## Aim
Transcribe the forum post comparing i3 and FX gaming performance in full, word for word.

## Reading passage

Skyrim shows a major i3 victory (285%)
Batman shows a major i3 victory (226%)
BF3 narrow FX victory (20%)
Crysis within margin of error (7%)



Dent1 said:


> Also it really comes down to the test rig and configuration.



Only to a certain extent.



Dent1 said:


> Because Anandtech shows the i3 getting owned in Skyrim, which is contradicted with your chart above. Strange.
> 
> http://images.anandtech.com/graphs/graph6396/51123.png



Like I said, I can't find any other websites testing gaming performance credibly. FPS is not a good measure of gaming performance.

Example:

in a given second, a system A renders 60 frames, and system B renders 40 frames.
System A took half a second on one frame, and roughly one 118th of a second to render each of the other frames.
System B took one 40th of a second to render each frame.
System A has won by a country mile on FPS, but system B is more fluid to play.

Of course this is an exaggerated example, but I just want to point out how flawed FPS testing is. This is why you get microstutter etc. on multi-GPU systems pulling 100 FPS, and why consoles are playable at 30FPS.

## Information given
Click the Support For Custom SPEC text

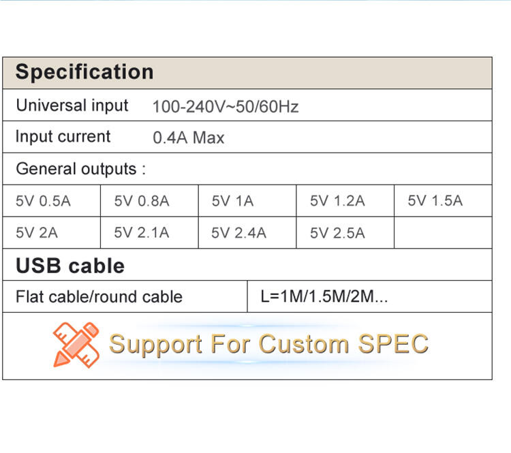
---
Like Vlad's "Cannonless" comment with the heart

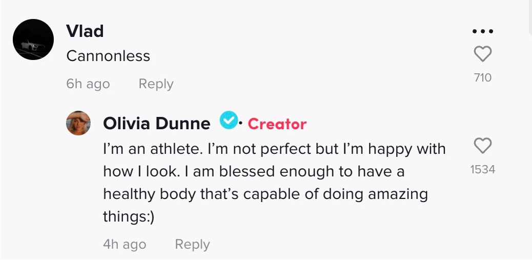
--
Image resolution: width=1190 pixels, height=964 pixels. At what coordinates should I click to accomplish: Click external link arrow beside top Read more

## Solution to this problem
Skyrim shows a major i3 victory (285%)
Batman shows a major i3 victory (226%)
BF3 narrow FX victory (20%)
Crysis within margin of error (7%)



Dent1 said:


> Also it really comes down to the test rig and configuration.



Only to a certain extent.



Dent1 said:


> Because Anandtech shows the i3 getting owned in Skyrim, which is contradicted with your chart above. Strange.
> 
> http://images.anandtech.com/graphs/graph6396/51123.png



Like I said, I can't find any other websites testing gaming performance credibly. FPS is not a good measure of gaming performance.

Example:

in a given second, a system A renders 60 frames, and system B renders 40 frames.
System A took half a second on one frame, and roughly one 118th of a second to render each of the other frames.
System B took one 40th of a second to render each frame.
System A has won by a country mile on FPS, but system B is more fluid to play.

Of course this is an exaggerated example, but I just want to point out how flawed FPS testing is. This is why you get microstutter etc. on multi-GPU systems pulling 100 FPS, and why consoles are playable at 30FPS.